Po rzecznych zmaganiach z tyczką w dłoni przyszedł czas na małą przerwę dla mojego kręgosłupa. Tak to już jest, że kilka godzin porządnego, rzecznego pływania lizakami potrafi człowieka mocno umęczyć. Blisko domu mam na szczęście zbiornik, który człowiekowi z feederem w dłoni pozwala mocno się wyszaleć. Łowisko oczywiście miewa swoje kaprysy, ale dzięki porządnemu przygotowaniu wiedziałem, że w tym dniu zdołam coś z wody wyłuskać. Jako, że stanowiska karpiowe mieszczące się bliżej ściany lasu były już od rana zajęte, odpuściłem polowania na cyprinusy i skupiłem się na karasiach. Do mojego menu powędrowały znacznie mniejsze rozmiary pelletów zanętowych niż te które stosuje podczas polowań na „pełnołuskie”. O przynętach przeczytacie za chwilę…
2 mm pellety o smaku scopexu i kryla.
Łowisko w którym przyszło mi łowić to płytki, przepływowy zbiornik bogaty w karasie i liny. Karpie w mojej ocenie przeżywają mały kryzys a ich pogłowie znacznie zmalało. Dodam, ze akwen ten nie był zarybiany już od kilku ładnych lat. O tym, że łowisko jest dość wymagające możecie przeczytać w relacjach z zawodów, gdzie notowano dość często zera. Opisy tych rywalizacji znajdziecie na łamach naszej strony.
Moje stanowisko
Tym razem do polowań na karasie przygotowałem dwie wędki o ciężarze rzutowym do 60 gram. Podajniki jakie zawisły na moich feederach to 30 gramowe winnerowskie koszyki, które zamontowałem z krętlikiem. Chciałem aby moje wędki były typowymi „samołówkami” a ryby zacinały się po prostu same. Do kuwetki wsypałem słodki 2 mm pellet o smaku scopexu i kryla. Dla okrasy i kontrastu dałem odrobinę waniliowych grubszych 6 mm pelletów. Cały miks dopaliłem jeszcze zanętą Method Turbo Groundbaits o smaku halibuta. Rybno-słodki smak na tym łowisku to norma.
Okrasa z waniliowego pelletu.
Jako przynętę zastosowałem waniliowy pellet podany na gumce.

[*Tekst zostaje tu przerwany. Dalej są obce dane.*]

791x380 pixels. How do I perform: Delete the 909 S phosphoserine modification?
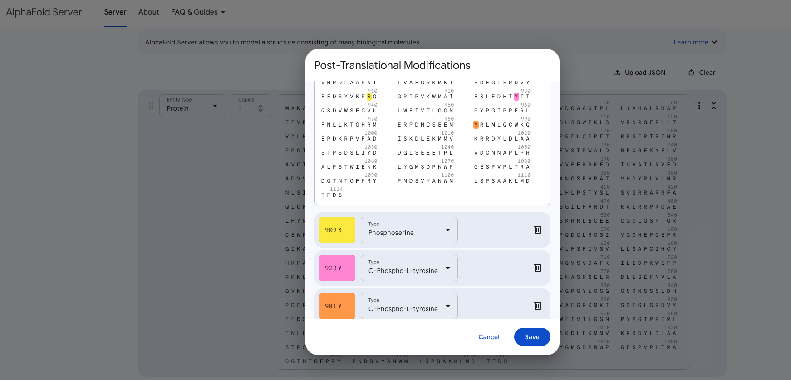click(x=537, y=230)
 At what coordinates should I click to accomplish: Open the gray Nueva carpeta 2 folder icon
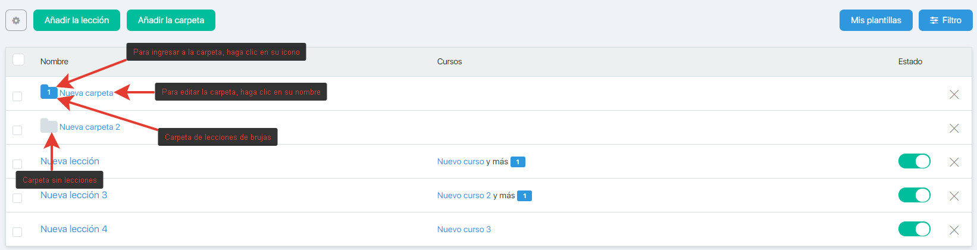(x=48, y=126)
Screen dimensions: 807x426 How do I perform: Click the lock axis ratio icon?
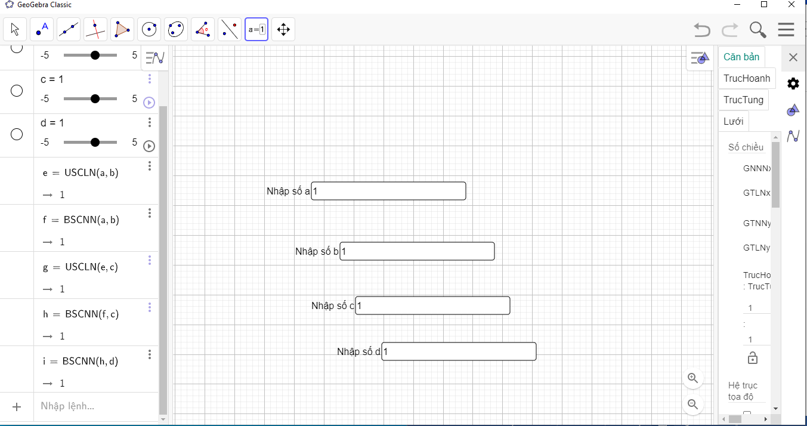tap(753, 358)
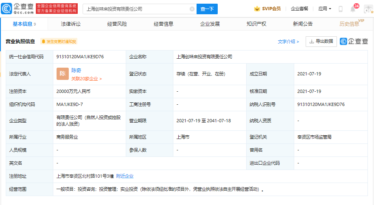This screenshot has width=374, height=205.
Task: Click the orange 陈 avatar thumbnail
Action: click(62, 74)
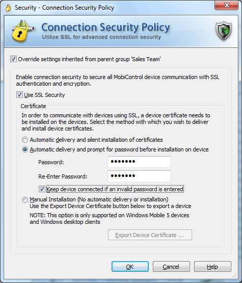
Task: Select automatic delivery and silent installation option
Action: pyautogui.click(x=25, y=140)
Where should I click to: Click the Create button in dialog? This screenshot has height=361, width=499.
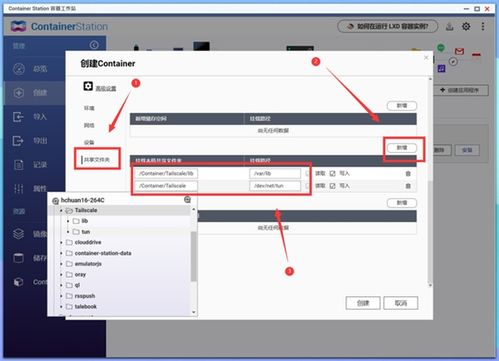[x=363, y=303]
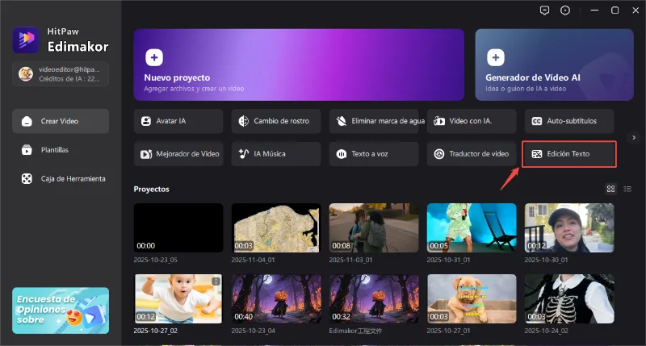The width and height of the screenshot is (646, 346).
Task: Open the Generador de Video AI card
Action: 554,65
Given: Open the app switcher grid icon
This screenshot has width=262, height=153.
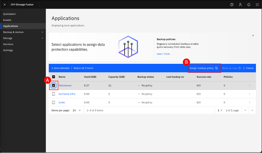Looking at the screenshot, I should 257,5.
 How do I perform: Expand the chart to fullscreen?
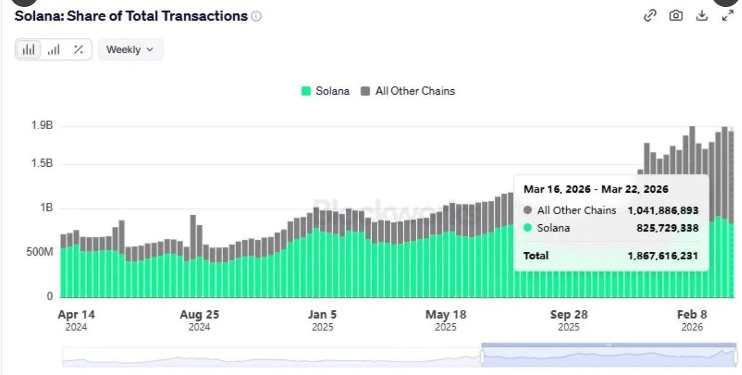pyautogui.click(x=727, y=16)
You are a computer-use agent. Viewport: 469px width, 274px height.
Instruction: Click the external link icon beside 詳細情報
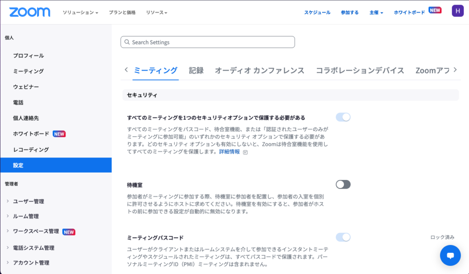coord(245,152)
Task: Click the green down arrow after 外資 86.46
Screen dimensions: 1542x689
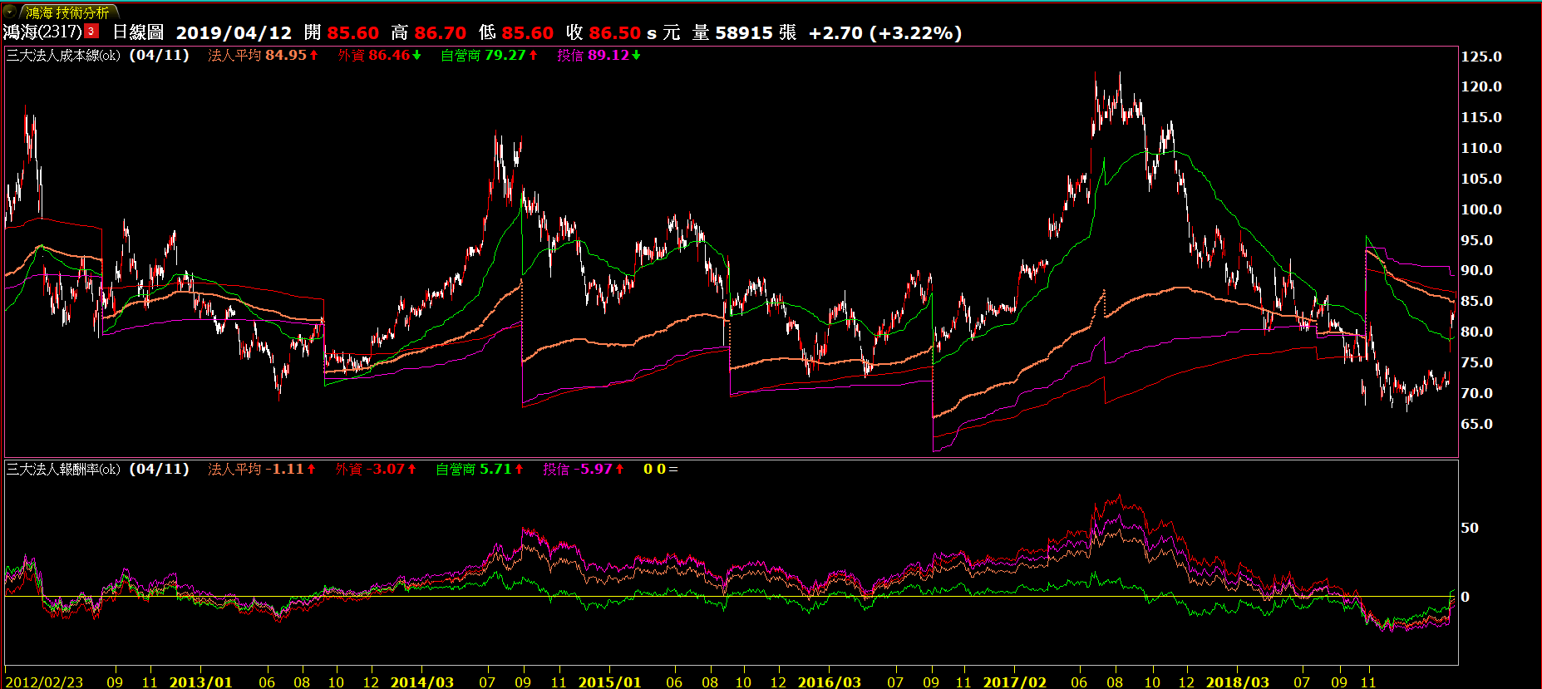Action: pyautogui.click(x=416, y=56)
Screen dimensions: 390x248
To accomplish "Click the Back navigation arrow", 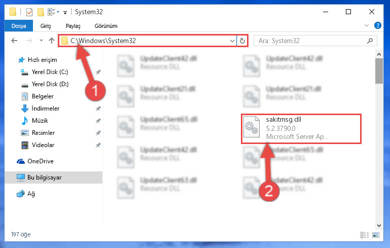I will tap(14, 41).
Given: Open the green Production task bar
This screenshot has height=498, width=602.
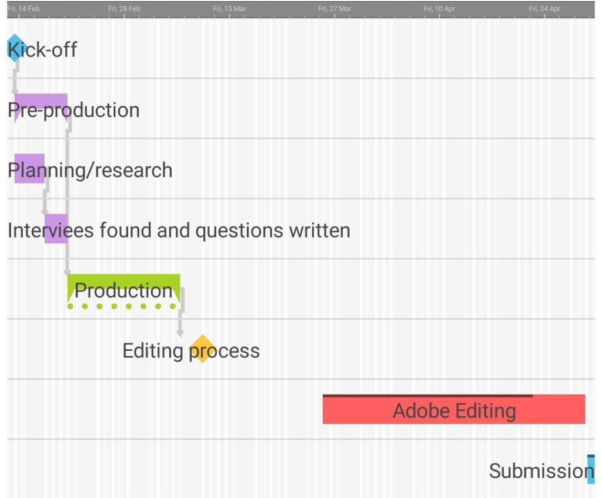Looking at the screenshot, I should 123,288.
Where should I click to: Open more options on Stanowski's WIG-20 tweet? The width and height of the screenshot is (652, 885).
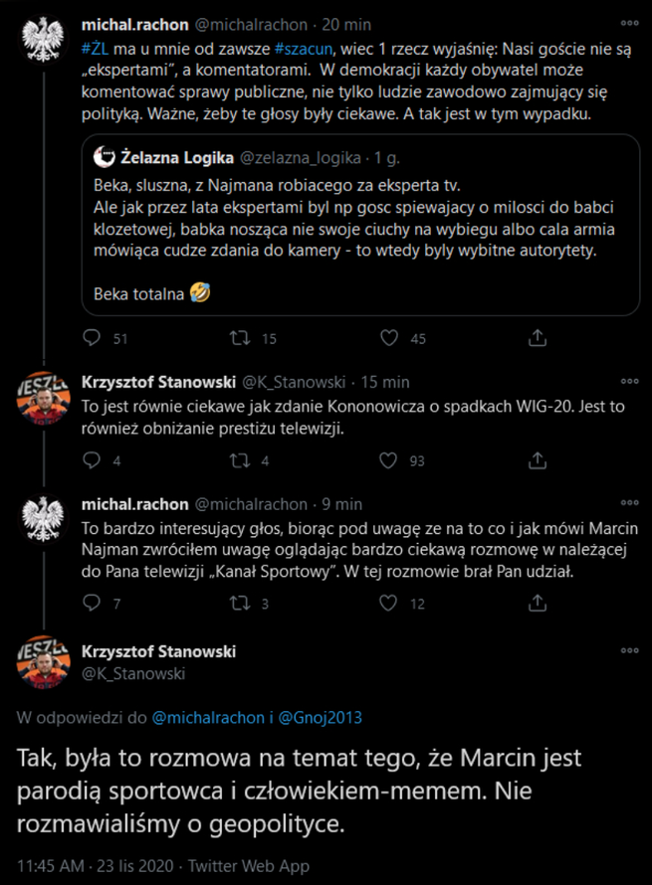pos(629,381)
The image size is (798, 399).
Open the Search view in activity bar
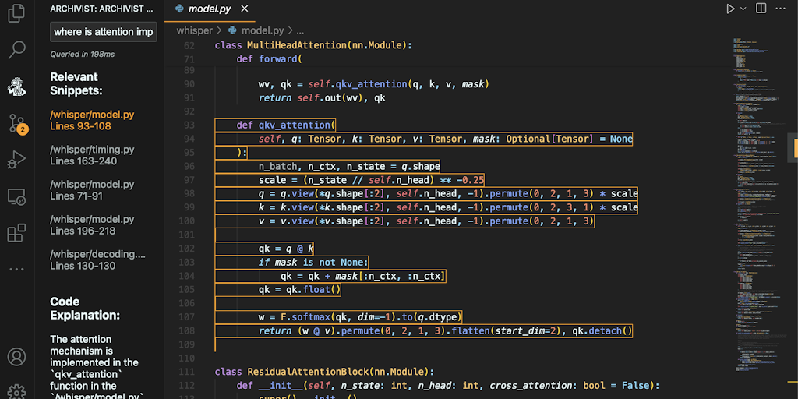tap(16, 51)
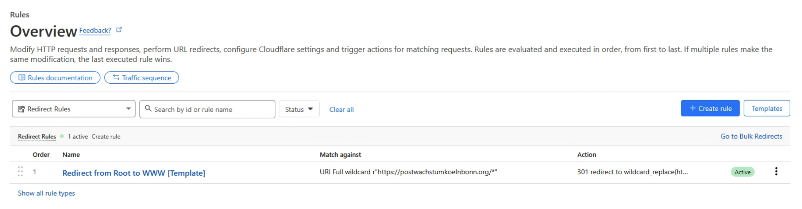The image size is (802, 209).
Task: Click the Active status badge
Action: 743,172
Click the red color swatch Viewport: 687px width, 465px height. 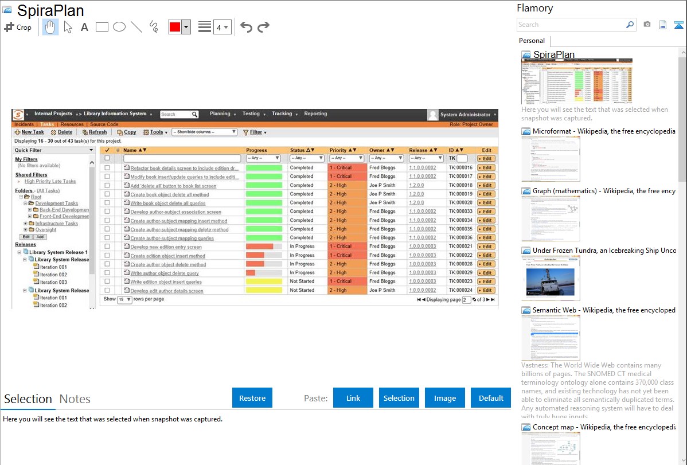point(175,27)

Za kilka miesięcy prym będą wiodły smaki owocowe. Przyznam szczerze, że na brak brań w tym dniu narzekać nie mogłem. Mimo dość późnej pory, bo na łowisku zjawiłem się około południa, ryby fantastycznie żerowały. W tą krótką trzygodzinną sesję miałem pełne ręce roboty.
Pierwszy „japoniec”.
Przypony warto przechowywać na miękkich piankowych krążkach.
W tym roku przyjrzymy się między innymi miękkim wiaderkom od Winnera.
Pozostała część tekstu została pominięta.